No, the modern era is where the pertinent lessons are to be found and particularly the two occasions these sides have gone head-to-head on an industrial estate in North London. Naturally then that's where we begin.

Capitalise when on the front foot

The score-line suggests that Chelsea's 4-0 reverse to United in 1994 was a thoroughly one-sided affair but in reality Glenn Hoddle's men bossed the first-half and reduced the Reds' defence to disarray. They were in charge. They were asking all of the questions.

A failure to create any meaningful chances however proved to be costly and on the hour-mark John Motson astutely noted that United were gaining the upper hand mere moments before Eddie Newton made a desperate lunge in the box and Eric Cantona scored from the resulting pen. From there the Blues capitulated.

It may be an obvious point but it's still one worth making that in any cup final it is essential to profit from momentum.

Revenge was successfully sought in 2007 but this time Chelsea prevailed through a war of attrition that went all the way to extra-time. With both sides presently struggling for form and in short supply of goals (averaging a combined one per game since mid-April) the likelihood is that we'll see a repeat of the latter rather than the open, attacking fare served up in their nineties duel.

The 13/8 available for under 1.5 goals is a shrewd option to balance out the fun cup final punt on Chris Smalling scoring a hat-trick.

United are best on their best behaviour

This may be a quirk rather than a cautionary tale and it would be nonsensical to propose that United start with 10 men but here's a stat to bore your mates with down the pub this Saturday nonetheless: In both finals where United have had a player sent off they have gone on to win the game. In each instance they scored after being numerically disadvantaged.

It gets weirder too because the only occasion they have found themselves 11 v 10 (if only briefly against Arsenal in 2005) they lost.

Taking the red cards off the table though reveals something much less quirky and far more illuminating. From the five FA Cup finals they have won since 1992 United have only committed six yellow card offences. In three of those games they received no cautions at all.

Blues go the distance

While United have a 50% success record from finals that bled into extra time and beyond Chelsea have triumphed on both occasions where their big day stretched to 120 minutes.
As previously alluded to Didier Drogba finally broke the deadlock in 2007 with a late, late poke past Schmeichel while a replayed marathon against Leeds in 1970 was eventually concluded by David Webb.

Though it's true that none of the players involved in either final will be on display this weekend (unless Michael Carrick is afforded a last swansong) having such a record embedded in your DNA only adds to a team's belief as energy reserves are depleted.

Be ready from the off

Chelsea have twice conceded inside the opening five minutes in the past decade, a stark contrast to Roberto Di Matteo's bazooka after 42 seconds that broke Middlesbrough hearts in 1997. Elsewhere an alarming 40% of their goals conceded in FA Cup finals have derived from individual errors.

Not only are they often the architect of their own downfall then but it's becoming a habit to do so at an early juncture.

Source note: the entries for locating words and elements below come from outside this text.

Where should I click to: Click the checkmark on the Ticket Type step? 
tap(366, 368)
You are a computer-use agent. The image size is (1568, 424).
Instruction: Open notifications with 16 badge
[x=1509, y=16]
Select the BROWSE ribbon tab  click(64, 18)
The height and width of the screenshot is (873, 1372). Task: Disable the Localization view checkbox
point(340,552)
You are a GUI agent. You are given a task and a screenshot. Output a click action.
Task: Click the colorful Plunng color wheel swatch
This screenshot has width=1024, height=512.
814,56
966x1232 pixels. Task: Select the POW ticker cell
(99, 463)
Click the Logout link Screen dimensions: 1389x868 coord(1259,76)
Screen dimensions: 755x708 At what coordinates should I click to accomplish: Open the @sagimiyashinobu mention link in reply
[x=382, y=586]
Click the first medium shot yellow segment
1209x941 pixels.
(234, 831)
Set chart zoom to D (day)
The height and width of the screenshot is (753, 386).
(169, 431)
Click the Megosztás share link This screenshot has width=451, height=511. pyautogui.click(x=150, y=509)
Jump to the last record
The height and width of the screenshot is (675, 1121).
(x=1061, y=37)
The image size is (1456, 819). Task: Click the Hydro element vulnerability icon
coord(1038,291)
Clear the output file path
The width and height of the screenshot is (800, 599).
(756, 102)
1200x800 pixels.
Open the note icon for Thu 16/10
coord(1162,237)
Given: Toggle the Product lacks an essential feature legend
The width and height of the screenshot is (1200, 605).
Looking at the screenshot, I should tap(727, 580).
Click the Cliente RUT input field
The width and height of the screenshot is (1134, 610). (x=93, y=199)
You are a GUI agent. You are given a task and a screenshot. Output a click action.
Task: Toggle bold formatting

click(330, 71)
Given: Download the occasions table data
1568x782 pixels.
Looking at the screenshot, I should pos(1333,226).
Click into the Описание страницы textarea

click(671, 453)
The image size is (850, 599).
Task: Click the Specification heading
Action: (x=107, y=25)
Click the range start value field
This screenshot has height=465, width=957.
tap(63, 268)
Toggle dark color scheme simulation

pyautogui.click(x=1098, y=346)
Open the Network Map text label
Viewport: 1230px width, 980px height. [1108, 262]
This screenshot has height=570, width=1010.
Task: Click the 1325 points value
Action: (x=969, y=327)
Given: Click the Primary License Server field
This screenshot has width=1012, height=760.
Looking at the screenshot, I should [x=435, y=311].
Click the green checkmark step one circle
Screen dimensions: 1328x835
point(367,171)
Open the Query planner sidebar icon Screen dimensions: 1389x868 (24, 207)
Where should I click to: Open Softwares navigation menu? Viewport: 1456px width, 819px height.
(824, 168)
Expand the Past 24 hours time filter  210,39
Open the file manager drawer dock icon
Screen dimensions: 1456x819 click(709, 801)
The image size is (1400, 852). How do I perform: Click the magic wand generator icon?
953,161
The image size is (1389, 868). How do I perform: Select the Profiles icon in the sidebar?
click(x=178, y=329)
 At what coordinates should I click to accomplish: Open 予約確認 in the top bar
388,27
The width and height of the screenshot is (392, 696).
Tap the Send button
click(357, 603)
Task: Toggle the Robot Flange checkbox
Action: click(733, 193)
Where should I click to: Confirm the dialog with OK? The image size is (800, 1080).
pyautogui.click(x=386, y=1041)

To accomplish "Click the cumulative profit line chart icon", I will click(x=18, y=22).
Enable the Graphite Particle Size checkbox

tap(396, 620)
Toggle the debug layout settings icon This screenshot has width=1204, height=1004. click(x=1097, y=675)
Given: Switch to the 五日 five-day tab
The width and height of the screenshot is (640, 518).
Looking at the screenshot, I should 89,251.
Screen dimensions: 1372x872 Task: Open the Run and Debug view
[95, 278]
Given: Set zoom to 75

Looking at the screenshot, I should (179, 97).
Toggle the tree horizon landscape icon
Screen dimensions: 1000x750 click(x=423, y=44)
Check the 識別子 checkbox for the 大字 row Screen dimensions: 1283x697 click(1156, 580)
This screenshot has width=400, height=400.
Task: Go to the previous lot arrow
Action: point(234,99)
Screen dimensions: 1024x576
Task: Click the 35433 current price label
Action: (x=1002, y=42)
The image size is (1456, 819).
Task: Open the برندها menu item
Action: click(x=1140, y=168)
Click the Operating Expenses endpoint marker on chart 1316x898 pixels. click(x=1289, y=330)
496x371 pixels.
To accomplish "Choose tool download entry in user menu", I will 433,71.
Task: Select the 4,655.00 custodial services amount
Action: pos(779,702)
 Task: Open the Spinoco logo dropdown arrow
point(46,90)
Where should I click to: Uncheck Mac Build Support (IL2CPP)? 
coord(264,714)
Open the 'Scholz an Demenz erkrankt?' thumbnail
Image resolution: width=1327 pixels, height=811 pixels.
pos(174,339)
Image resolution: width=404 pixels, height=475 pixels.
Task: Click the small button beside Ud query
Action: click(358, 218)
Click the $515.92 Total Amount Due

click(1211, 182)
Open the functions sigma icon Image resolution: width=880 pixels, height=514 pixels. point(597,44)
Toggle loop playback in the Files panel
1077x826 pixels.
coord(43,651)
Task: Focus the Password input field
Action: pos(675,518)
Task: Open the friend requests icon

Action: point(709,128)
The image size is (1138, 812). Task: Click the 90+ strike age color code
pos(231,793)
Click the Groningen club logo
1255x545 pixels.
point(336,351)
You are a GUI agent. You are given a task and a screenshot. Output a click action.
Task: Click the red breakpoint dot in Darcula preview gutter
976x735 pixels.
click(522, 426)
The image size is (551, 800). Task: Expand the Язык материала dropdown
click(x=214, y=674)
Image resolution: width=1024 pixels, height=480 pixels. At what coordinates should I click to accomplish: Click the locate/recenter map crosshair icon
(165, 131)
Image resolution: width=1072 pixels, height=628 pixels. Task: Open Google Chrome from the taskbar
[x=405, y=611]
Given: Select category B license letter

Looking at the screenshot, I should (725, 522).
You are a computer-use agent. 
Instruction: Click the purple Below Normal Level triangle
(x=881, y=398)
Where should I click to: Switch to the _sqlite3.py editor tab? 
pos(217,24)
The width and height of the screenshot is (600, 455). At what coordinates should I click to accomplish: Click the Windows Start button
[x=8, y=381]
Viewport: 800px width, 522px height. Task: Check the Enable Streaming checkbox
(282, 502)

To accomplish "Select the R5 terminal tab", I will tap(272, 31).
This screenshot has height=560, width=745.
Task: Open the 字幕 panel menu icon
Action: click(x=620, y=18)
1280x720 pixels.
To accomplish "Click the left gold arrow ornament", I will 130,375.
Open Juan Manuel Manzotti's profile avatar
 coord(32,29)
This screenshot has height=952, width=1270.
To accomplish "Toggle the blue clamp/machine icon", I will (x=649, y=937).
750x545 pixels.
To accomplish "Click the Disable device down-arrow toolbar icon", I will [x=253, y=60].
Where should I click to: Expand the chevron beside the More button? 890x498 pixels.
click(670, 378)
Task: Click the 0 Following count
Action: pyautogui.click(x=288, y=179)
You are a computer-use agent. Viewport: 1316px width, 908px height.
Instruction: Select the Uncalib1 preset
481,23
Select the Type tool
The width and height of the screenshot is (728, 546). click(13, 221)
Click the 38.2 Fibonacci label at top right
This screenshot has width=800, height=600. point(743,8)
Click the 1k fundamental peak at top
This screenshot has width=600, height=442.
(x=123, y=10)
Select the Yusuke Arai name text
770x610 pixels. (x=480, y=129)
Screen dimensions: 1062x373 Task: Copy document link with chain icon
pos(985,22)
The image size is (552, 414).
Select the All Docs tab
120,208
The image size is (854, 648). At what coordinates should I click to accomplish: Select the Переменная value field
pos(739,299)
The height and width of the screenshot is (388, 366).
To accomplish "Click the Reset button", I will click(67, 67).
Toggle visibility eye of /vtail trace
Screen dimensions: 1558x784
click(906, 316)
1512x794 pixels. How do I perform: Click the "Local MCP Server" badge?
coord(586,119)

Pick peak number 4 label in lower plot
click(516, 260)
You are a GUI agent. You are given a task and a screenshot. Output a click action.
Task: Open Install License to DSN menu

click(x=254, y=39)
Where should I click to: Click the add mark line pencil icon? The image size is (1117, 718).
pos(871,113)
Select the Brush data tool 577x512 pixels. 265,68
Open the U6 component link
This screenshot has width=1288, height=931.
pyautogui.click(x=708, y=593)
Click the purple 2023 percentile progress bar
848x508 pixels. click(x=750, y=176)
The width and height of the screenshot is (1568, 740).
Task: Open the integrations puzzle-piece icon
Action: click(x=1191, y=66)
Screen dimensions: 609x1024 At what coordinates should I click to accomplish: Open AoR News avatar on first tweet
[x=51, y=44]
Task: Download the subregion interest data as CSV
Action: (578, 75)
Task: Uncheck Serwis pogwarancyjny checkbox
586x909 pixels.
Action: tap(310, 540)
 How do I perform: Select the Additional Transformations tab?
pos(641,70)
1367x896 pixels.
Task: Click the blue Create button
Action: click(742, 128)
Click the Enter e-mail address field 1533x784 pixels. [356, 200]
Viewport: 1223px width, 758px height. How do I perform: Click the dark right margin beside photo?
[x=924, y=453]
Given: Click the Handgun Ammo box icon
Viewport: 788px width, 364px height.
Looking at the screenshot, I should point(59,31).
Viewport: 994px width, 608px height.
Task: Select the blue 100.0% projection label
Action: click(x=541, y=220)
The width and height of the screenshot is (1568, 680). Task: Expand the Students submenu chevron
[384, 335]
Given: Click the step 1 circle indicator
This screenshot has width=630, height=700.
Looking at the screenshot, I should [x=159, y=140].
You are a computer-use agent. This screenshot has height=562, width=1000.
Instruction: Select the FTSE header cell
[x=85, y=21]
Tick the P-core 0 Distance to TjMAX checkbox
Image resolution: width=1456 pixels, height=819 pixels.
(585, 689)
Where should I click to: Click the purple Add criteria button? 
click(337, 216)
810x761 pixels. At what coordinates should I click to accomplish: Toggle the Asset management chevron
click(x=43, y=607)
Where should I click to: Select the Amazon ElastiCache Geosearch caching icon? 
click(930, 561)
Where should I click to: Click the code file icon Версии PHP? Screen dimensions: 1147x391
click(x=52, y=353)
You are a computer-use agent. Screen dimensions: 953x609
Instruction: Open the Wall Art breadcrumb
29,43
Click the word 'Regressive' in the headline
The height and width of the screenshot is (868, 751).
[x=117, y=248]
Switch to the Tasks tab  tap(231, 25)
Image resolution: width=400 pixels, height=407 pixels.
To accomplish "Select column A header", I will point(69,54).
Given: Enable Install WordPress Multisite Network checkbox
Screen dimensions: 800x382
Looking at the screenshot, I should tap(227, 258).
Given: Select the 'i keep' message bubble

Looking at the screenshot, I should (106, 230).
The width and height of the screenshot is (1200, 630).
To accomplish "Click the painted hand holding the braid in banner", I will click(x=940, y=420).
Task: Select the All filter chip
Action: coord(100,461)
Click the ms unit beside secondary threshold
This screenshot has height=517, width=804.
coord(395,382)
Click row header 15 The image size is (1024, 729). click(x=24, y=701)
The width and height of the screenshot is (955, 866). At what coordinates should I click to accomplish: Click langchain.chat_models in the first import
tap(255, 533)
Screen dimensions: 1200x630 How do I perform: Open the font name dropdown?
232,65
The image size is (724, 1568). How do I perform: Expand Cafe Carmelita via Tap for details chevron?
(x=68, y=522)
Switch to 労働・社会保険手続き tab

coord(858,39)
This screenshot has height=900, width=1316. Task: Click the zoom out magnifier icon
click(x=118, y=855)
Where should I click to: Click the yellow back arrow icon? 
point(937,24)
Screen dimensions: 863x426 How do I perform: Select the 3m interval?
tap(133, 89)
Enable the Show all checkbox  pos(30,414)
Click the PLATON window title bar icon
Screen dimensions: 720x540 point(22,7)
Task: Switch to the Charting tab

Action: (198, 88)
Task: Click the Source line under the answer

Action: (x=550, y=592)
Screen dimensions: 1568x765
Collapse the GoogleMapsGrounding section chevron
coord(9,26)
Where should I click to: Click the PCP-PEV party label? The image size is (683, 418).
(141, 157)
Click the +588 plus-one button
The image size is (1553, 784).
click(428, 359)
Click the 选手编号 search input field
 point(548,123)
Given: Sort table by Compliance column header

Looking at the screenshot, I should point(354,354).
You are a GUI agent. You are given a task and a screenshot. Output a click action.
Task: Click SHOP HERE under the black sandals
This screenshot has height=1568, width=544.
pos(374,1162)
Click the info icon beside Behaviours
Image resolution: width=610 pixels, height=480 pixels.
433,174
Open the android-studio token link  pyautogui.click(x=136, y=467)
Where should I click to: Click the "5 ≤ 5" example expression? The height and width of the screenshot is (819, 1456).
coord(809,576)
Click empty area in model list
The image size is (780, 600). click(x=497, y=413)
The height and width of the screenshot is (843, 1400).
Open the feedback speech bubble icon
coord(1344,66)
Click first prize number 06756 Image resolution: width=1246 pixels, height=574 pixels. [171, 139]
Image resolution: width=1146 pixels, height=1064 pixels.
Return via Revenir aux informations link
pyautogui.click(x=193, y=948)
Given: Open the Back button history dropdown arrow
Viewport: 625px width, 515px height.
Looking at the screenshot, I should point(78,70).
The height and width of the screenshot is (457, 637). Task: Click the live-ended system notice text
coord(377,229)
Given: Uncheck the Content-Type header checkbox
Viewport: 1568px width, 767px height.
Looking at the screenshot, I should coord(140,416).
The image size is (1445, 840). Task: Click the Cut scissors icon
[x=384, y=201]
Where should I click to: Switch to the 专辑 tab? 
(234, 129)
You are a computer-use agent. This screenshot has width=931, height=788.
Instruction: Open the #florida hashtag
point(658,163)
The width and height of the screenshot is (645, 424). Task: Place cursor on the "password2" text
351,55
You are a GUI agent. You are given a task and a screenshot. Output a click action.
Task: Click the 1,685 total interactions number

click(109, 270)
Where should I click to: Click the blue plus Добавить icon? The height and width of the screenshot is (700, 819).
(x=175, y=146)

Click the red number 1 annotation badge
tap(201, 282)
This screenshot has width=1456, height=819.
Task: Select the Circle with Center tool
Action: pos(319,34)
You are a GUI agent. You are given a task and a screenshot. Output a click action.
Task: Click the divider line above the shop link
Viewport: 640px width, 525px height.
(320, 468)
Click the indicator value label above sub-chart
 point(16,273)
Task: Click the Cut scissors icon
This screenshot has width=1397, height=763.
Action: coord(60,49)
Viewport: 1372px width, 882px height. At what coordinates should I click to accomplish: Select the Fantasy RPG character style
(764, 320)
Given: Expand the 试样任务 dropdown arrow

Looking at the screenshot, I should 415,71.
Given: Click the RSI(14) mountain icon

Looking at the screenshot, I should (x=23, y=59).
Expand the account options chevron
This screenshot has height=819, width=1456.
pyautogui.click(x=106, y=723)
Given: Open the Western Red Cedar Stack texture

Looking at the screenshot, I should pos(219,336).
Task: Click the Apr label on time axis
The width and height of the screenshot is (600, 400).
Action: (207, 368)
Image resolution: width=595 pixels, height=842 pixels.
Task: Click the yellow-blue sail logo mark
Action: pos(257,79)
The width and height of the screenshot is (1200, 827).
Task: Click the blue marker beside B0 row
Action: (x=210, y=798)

United are 5/2 to be leading at the break and unless lessons have been learned the recent past tells us that's a generous shout.

Beware of the threats lurking in plain sight

Cliché dictates that the showpiece for the world's oldest football competition is routinely decided by an unlikely hero. Yet this is absolutely not the case when Chelsea and Manchester United are present and from the 22 goals they have racked up between them since 1992 precisely none have been scored by a full-back or centre-back.

A breakdown of those goals - 13 by centre-forwards, five from attacking midfielders/wingers, and four from central midfield - prove that the biggest teams so often rely on their biggest stars to shine on the biggest stage.